WHAT IS REQUIRED:
Copy all lines below containing "computer".

[PROVIDED RECORDS Boundary: Start]

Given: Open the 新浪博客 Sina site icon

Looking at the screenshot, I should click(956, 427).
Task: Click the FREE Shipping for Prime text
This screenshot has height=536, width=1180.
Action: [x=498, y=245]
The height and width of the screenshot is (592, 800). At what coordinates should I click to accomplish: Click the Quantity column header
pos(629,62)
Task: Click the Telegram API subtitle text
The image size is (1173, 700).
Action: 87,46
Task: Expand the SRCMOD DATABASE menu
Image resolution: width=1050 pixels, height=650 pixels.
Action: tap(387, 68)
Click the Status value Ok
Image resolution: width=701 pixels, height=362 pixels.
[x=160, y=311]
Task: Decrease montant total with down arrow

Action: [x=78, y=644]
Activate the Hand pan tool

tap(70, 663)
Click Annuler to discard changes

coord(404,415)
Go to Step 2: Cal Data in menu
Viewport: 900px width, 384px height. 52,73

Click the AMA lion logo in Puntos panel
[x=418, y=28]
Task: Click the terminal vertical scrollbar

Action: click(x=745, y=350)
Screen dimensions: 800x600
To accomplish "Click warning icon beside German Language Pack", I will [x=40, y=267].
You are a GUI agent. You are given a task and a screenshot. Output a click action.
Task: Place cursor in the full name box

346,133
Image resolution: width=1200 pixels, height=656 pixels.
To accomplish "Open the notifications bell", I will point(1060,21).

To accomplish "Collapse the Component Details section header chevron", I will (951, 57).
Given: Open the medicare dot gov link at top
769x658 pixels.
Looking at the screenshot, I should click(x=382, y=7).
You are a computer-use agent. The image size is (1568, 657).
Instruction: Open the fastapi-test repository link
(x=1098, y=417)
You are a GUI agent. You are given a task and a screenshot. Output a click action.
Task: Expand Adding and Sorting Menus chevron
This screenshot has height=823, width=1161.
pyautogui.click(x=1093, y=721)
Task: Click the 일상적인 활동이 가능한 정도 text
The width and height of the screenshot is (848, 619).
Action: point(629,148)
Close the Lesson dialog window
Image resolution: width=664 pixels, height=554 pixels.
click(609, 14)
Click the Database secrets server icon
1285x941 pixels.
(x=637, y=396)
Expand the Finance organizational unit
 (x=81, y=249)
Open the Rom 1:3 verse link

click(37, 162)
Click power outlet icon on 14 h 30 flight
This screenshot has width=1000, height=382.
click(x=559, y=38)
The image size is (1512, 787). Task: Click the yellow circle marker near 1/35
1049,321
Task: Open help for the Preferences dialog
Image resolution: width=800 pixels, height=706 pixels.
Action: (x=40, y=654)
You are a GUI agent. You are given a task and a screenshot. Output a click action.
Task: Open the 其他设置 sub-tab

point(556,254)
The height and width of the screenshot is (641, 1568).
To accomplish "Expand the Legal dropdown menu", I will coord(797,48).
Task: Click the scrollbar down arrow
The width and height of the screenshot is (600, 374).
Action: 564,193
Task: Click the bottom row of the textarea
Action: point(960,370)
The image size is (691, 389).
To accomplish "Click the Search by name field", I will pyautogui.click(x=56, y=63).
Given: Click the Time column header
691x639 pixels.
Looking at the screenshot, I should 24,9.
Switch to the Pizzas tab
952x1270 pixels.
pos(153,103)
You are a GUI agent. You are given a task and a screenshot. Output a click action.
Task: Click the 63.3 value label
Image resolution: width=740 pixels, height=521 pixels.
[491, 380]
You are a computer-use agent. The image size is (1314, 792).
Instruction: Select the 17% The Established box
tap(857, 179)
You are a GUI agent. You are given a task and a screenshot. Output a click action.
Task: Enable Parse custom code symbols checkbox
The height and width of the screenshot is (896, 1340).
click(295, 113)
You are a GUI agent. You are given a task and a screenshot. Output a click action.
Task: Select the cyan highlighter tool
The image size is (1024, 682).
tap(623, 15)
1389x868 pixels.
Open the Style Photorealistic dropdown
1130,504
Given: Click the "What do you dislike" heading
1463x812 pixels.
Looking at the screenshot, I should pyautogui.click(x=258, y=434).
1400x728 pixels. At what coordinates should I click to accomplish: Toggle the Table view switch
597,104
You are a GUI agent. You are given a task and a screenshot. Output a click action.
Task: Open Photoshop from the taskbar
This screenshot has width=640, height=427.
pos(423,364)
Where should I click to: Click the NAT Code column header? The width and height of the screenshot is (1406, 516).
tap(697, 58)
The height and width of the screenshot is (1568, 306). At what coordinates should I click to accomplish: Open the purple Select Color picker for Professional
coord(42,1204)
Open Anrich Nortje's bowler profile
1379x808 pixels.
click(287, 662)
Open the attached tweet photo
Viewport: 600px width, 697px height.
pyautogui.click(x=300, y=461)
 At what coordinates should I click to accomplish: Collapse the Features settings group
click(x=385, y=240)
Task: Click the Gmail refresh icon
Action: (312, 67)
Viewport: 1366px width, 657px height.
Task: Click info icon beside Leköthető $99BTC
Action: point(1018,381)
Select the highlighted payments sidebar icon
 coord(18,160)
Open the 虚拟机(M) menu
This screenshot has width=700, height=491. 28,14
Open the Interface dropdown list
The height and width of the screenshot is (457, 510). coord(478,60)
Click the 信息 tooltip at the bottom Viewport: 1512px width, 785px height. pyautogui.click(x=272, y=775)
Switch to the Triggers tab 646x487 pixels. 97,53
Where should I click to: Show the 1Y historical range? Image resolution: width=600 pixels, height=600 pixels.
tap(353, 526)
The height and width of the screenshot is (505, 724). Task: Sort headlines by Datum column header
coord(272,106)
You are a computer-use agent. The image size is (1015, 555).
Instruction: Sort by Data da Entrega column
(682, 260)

[PROVIDED RECORDS Boundary: End]

WRITTEN RESPONSE:
You are a computer-use agent. The image size is (1568, 657).
You are a computer-use agent. The image size is (1314, 792).
You are a computer-use agent. The image size is (1015, 555).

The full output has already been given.